- Directed by: Thierry De Peretti
- Written by: Thierry De Peretti Jeanne Aptekman
- Produced by: Frédéric Jouve
- Starring: Roschdy Zem Pio Marmaï Vincent Lindon Sandrine Kiberlain Aure Atika Jean-Marc Thibault
- Cinematography: Claire Mathon
- Edited by: Marion Monnier Lila Desiles
- Distributed by: Pyramide Distribution
- Release date: 2021;
- Running time: 123 minutes
- Country: France
- Language: French

= Enquête sur un scandale d'État =

2021 French thriller film

Enquête sur un scandale d'État (Investigation into a state scandal), is a French crime thriller that was released to film festivals in 2021 and to wider audiences in February 2022. In Australia, the United States, and the United Kingdom it was released as "Undercover".

It is directed by Thierry de Peretti from his own screenplay (co-written with Jeanne Aptekman), and although it is a work of fiction, it is inspired by the real life case of François Thierry, and the book L'Infiltré (The Informant), written by the whistle-blower and drug crime infiltrator, Hubert Avoine, and Emmanuel Fansten, investigative journalist at the newspaper, Libération.

It stars Pio Marmaï, as Stéphane Vilner, an investigative journalist at Libération who writes the story of Hubert Antoine (played by Roschdy Zem), the whistle-blower and high-level police informant who breaks the story of illegal activity by the head of the Narcotics Unit, Jacques Billard, played by Vincent Lindon.
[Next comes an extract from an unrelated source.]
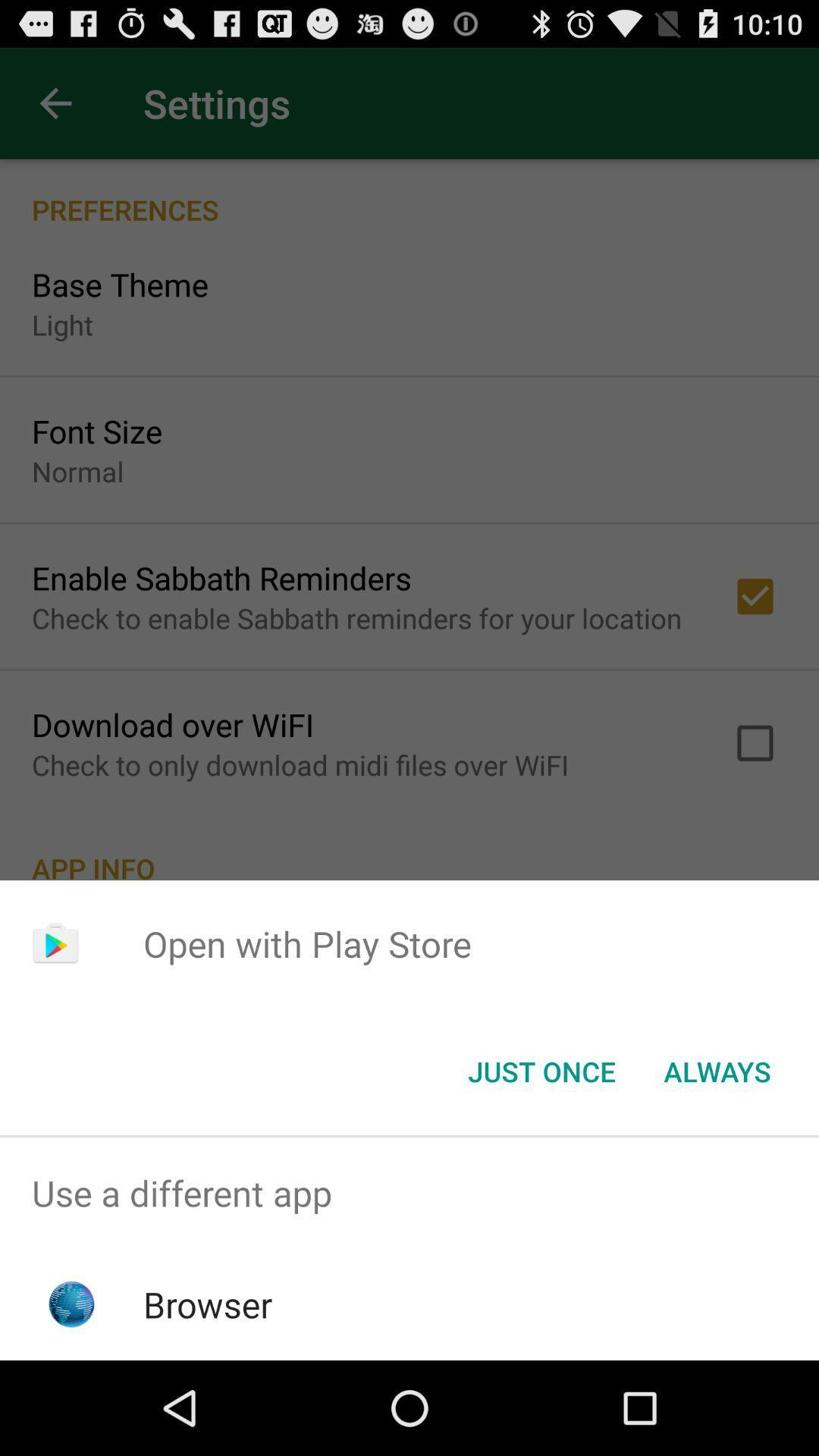 The height and width of the screenshot is (1456, 819). Describe the element at coordinates (717, 1070) in the screenshot. I see `the always button` at that location.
The film conveys the intense relationship of Hubert and Stéphane, whose roles parallel the real-life co-authors of L'Infiltré, Hubert Avoine and Emmanuel Fansten. The question driving the journalist and his colleagues at Libération is, "how far should the state go to try to break the illegal drugs trade?"

== Filming ==
Peretti chose to film in 1.33 format, which is sometimes referred to as a square format, but which Peretti refers to as "reportage".

== Reception ==
The film was premiered at the San Sebastian film competition. At the competition, Claire Mathon won the prize for best cinematography for her work on the film. At the 2023 César awards it was nominated for the award for best adapted work.